A group of scientists from the Virginia Tech Carilion Research Institute, the Virginia-Maryland College of Veterinary Medicine, the National Institutes of Health, and Yale University are studying exactly how viral evolution occurs, and how that knowledge might help prevent disease.
They published their conclusions in Nature Reviews Microbiology.
The researchers analyzed multiple studies on three well-known and varied viral families, all of which have genomes that consist of segments of genetic material called RNA. RNA viruses are ubiquitous in nature, infecting most animals, including humans, plants, and bacteria.
Viruses have large populations and fast replication cycles, so they make ideal models to study evolution. Changes appear quickly. In a matter of weeks, researchers can test whether a mutation or particular genetic combination becomes desirable for the offspring virus under controlled laboratory conditions.
“Genetic diversity is the clay that selection pressure molds in the process of evolution,” said Sarah McDonald, an assistant professor at the Virginia Tech Carilion Research Institute and an author on the paper. “We’re learning how viruses molecularly regulate their genetic diversity, and how various selection pressures allow for the emergence of some strains over others.”
Segmented RNA viruses can replicate with a single parental line, but they can also reshuffle their segments with another virus to create a hybrid virus in a process called reassortment.
“Conceptually, reassortment shares some features with sexual reproduction in more complex organisms,” said McDonald, who is also an assistant professor at the Virginia-Maryland College of Veterinary Medicine. “Two parent viruses infect one host cell and swap genetic material, resulting in a genetically different offspring virus.”
Whether for humans or viruses, there’s an obvious evolutionary advantage of having two separate gene pools convene: increased genetic diversity. The offspring have the potential to contain the right mix of their parents’ traits to better adapt to their current environment. However, there’s also the possibility that the offspring will fare worse than their parents.
“The progeny virus needs to be at least as fit, if not fitter, than its parents,” McDonald said. The intrinsic capacity to replicate, as well as how well the virus can resist a host’s immune system are only two of the pressures that can decide whether the new virus will become a pandemic or just die out.
In their review, the researchers noted that RNA viruses from different genetic families have not been observed reassorting, even when they infect the same host cell. It’d be like a houseplant crossbreeding with a fish. There are the physical limitations, but more importantly the genes are incompatible.

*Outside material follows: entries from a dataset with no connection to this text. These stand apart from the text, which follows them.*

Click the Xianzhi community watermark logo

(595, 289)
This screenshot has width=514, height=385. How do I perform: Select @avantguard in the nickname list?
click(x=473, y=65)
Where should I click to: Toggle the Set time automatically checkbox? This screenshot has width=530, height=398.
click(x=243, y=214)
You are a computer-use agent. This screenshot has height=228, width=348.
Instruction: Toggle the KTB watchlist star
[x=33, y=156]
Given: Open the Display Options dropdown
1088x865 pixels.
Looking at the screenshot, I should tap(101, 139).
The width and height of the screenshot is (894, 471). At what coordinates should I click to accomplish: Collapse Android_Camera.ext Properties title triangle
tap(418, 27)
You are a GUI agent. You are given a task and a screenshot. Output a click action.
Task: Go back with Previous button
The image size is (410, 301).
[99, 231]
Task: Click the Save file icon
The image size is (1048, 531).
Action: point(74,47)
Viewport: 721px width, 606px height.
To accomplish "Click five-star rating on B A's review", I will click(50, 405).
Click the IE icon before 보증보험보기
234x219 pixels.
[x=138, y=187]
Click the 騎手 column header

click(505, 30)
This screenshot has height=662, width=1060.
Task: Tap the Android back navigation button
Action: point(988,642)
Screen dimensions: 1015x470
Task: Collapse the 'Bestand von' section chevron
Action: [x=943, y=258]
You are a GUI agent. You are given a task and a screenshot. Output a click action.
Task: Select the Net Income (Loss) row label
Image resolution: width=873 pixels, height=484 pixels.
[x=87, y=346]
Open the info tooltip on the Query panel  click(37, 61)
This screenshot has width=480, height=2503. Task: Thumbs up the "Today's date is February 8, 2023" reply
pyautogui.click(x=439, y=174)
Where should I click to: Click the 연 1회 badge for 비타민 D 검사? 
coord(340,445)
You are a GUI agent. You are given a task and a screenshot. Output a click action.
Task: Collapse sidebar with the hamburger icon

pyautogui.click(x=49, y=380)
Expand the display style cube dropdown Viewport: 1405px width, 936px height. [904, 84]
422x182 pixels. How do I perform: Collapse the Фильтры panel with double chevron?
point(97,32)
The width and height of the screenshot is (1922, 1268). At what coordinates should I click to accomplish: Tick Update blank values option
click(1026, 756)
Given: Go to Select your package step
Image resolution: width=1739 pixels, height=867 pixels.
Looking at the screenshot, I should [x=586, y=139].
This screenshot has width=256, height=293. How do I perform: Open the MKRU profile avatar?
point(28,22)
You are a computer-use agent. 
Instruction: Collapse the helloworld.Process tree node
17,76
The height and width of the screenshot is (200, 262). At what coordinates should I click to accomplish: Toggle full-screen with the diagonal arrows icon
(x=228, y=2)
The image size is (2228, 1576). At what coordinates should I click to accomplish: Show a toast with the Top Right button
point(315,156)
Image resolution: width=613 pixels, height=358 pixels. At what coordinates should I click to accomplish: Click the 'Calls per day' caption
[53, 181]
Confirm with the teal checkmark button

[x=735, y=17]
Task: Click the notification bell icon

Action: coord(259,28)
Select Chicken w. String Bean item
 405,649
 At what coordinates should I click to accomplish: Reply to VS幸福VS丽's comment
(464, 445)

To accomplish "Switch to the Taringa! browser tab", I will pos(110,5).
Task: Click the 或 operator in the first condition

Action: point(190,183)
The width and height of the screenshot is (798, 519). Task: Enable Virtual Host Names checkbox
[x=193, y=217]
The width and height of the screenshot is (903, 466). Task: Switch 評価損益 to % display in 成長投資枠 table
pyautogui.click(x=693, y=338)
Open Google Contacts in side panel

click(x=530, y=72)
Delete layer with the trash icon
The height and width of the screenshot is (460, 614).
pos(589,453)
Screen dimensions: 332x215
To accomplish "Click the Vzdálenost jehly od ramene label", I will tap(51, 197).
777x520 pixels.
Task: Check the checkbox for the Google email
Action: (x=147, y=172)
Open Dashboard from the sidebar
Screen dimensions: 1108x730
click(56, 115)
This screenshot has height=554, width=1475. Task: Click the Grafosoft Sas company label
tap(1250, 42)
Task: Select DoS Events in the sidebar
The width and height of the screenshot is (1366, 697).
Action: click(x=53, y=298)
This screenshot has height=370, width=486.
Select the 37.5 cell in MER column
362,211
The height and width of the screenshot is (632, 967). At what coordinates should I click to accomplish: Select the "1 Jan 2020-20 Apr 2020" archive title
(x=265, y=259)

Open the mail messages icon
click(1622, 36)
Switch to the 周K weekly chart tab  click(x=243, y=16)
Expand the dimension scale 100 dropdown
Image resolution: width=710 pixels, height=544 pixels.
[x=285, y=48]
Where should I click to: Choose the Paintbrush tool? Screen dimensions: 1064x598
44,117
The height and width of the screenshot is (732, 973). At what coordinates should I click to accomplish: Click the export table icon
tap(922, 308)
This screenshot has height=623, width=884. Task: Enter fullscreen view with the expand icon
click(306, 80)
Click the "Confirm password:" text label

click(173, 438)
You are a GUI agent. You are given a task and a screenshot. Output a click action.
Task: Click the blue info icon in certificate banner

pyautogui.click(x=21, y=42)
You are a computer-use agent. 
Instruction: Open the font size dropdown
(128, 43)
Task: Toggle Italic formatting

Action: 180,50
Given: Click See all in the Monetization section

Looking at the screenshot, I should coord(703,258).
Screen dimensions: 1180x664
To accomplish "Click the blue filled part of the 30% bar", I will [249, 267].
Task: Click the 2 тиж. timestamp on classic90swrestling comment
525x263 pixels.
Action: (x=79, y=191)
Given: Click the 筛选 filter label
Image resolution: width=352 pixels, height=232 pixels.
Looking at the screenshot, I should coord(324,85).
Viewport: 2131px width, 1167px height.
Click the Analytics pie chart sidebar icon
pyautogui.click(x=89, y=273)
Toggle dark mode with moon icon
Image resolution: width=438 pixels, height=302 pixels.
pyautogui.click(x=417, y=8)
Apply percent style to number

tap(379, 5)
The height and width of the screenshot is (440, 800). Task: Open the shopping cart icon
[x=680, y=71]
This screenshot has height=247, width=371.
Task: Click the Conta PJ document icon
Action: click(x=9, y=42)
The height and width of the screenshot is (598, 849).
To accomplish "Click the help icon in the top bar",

Yet, even in genetically similar viruses, restrictions limit the rise of new strains. In influenza A, for example, the reassorted segments of RNA coded to a specific function are packaged together. Three different segments all have a role to play in how the virus packages its replicated genetic material, so if one of the segments is included in the new virus, so are the other two segments. That limits the possible genetic options since it’s impossible for one segment to join two new segments to make a completely original combination.
“It’s likely that molecular failures at the level of segment assortment and packaging are one major reason for the lower-than-expected frequency of reassortments in the laboratory setting,” McDonald said. “Subtle differences in how the RNA interacts may result in the successful reassortments that result in hybrid progeny.”
The researchers linked trends across the three viral families, and they’re working to understand how the viruses increase their genetic diversity and how selection pressures act on that diversity to promote or temper the emergence of newer, possibly more deadly viral variants in nature.
“Some key outstanding questions remain unanswered, but we may discover the answers within the scope of current research studies,” McDonald said. “With those answers, we’ll not only inform disease prevention and control strategies, but we’ll also be able to shed light on our basic understanding of organismal evolution.”